Joshuaalbert / jaxns

Probabilistic Programming and Nested sampling in JAX
https://jaxns.readthedocs.io/
Other
142 stars 10 forks source link

RAM usage building up when sampling is conducted multiple times sequentially. #108

Closed Vysakh13579 closed 10 months ago

Vysakh13579 commented 10 months ago

Describe the bug As part of my work, I found it necessary to execute nested sampling for a model within a loop multiple times. However, I observed a persistent increase in RAM usage after each run, even though I deleted any variables created within the loop. To investigate whether this issue stemmed from my own code or was a broader concern, I conducted a test using the example provided in the JAXNS documentation for the constant likelihood function. Surprisingly, the same behaviour was observed – the RAM usage continued to rise with each iteration of the loop. I would appreciate it if you could take a look into this matter and provide guidance on potential solutions or insights.

In version 2.2.6, I attempted to pinpoint the source of a memory leak using a memory profiler. Through this investigation, I traced the issue back to the fresh_run call within the call function for approximate nested sampling. Upon further analysis, it seems that the problem may be rooted in the StaticNestedSampler class, although I cannot confirm this with absolute certainty. I wanted to bring this to your attention in the hope that it helps in identifying and resolving the memory leak.

I have provided the code I used for monitoring the RAM for the constant likelihood example below for the 2.3.0 version below. I stumbled upon this issue in the 2.2.6 version. I have also attached the plot showing the increase in RAM usage after each iteration too.

import tensorflow_probability.substrates.jax as tfp
from jax import random

from jaxns import DefaultNestedSampler
from jaxns import Model
from jaxns import Prior

import psutil
import os
tfpd = tfp.distributions
import matplotlib.pyplot as plt

def log_likelihood(theta):
    return 0.

def prior_model():
    x = yield Prior(tfpd.Uniform(0., 1.), name='x')
    return x

def nested_sampling():
    model = Model(prior_model=prior_model,
                log_likelihood=log_likelihood)

    exact_ns = DefaultNestedSampler(model=model, max_samples=1e4)

    termination_reason, state = exact_ns(random.PRNGKey(42))
    results = exact_ns.to_results(termination_reason=termination_reason, state=state)

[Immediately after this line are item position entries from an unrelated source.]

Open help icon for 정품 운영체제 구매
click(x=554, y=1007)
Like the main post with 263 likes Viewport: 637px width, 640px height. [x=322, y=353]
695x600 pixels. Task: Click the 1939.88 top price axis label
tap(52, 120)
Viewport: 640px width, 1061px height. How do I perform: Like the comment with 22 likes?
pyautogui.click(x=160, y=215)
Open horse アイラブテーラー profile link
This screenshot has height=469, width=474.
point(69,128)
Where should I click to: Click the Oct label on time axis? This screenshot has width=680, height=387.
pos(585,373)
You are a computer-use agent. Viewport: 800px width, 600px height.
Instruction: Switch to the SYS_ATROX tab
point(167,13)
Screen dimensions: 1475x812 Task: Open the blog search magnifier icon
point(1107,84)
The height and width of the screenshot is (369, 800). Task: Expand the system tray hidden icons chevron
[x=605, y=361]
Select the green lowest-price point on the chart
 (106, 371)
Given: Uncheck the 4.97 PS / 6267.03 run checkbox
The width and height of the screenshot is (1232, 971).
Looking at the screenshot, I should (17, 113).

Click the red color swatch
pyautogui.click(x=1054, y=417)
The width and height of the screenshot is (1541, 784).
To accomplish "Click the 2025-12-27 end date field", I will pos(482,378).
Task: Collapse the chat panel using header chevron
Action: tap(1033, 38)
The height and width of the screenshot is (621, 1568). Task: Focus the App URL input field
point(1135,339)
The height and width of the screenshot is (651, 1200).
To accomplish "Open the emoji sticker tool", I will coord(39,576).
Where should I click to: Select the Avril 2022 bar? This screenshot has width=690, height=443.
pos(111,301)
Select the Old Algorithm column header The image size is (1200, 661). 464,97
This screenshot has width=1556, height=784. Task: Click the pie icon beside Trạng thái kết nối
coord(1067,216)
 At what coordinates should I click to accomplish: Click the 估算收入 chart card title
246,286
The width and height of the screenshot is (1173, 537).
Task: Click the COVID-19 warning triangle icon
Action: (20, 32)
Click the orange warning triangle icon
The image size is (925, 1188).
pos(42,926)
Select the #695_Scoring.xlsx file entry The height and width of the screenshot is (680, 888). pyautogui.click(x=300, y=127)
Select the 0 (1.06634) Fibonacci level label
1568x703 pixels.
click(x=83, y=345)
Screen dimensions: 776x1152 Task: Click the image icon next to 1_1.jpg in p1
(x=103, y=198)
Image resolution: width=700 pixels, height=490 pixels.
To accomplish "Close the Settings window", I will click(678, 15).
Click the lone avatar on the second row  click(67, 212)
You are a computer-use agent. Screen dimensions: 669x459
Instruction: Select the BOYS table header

    del model, exact_ns, termination_reason, state, results

if __name__=='__main__':
    pid = os.getpid()
    python_process = psutil.Process(pid)

    ram_py = []
    ram_py.append(python_process.memory_info()[0]/(1024**3))
    for i in range(20):
        nested_sampling()
        ram_py.append(python_process.memory_info()[0]/(1024**3))

    plt.plot(ram_py, 'k.-')
    plt.xlabel('runs', fontsize=12)
    plt.ylabel('python RAM usage(GB)', fontsize=12)
    plt.show()

JAXNS version 2.3.0

jaxnsRAM

Joshuaalbert commented 10 months ago

Thanks for finding this and the example. Very interesting, I have some hypothesis and will see if I can sort it out soon.

Joshuaalbert commented 10 months ago

Reproduced locally.

Joshuaalbert commented 10 months ago

I'll dig into this tomorrow, or as soon as possible, however this problem disappears if you JIT or AOT compile the function:

...
def nested_sampling(key):
  ...

ns_compiled = jax.jit(nested_sampling).lower(random.PRNGKey(0)).compile()

ram_py = []
ram_py.append(python_process.memory_info()[0] / (1024 ** 3))
for i in range(5):
    ns_compiled(random.PRNGKey(i))
    ram_py.append(python_process.memory_info()[0] / (1024 ** 3))
    print(ram_py[-1]) # Stays the same

It might be related to caching in jaxns.framework however if this was present in JAXNS 2.2 then that makes me wonder if it's not something else. Anyways, great spot @Vysakh13579!

Joshuaalbert commented 10 months ago

Resolved. The growing memory usage is the JAX caching. The cache can grow because many operations have an implicit JIT-compile, e.g. while loops. So calling JAXNS code without compiling at the outer level will cause the internal implicit compilatios to occur over and over and this will be slower and cause memory growth. The JAX team recently introduced a way to clear the cache.

Sticking a jax.clear_cache() after runnning your code resolves the growing memory issue.

Also, as noted above, if you JIT or AOT compile the run it'll only run once.

Joshuaalbert commented 10 months ago

Removed bug label because it's not a bug, but a "feature" of JAX.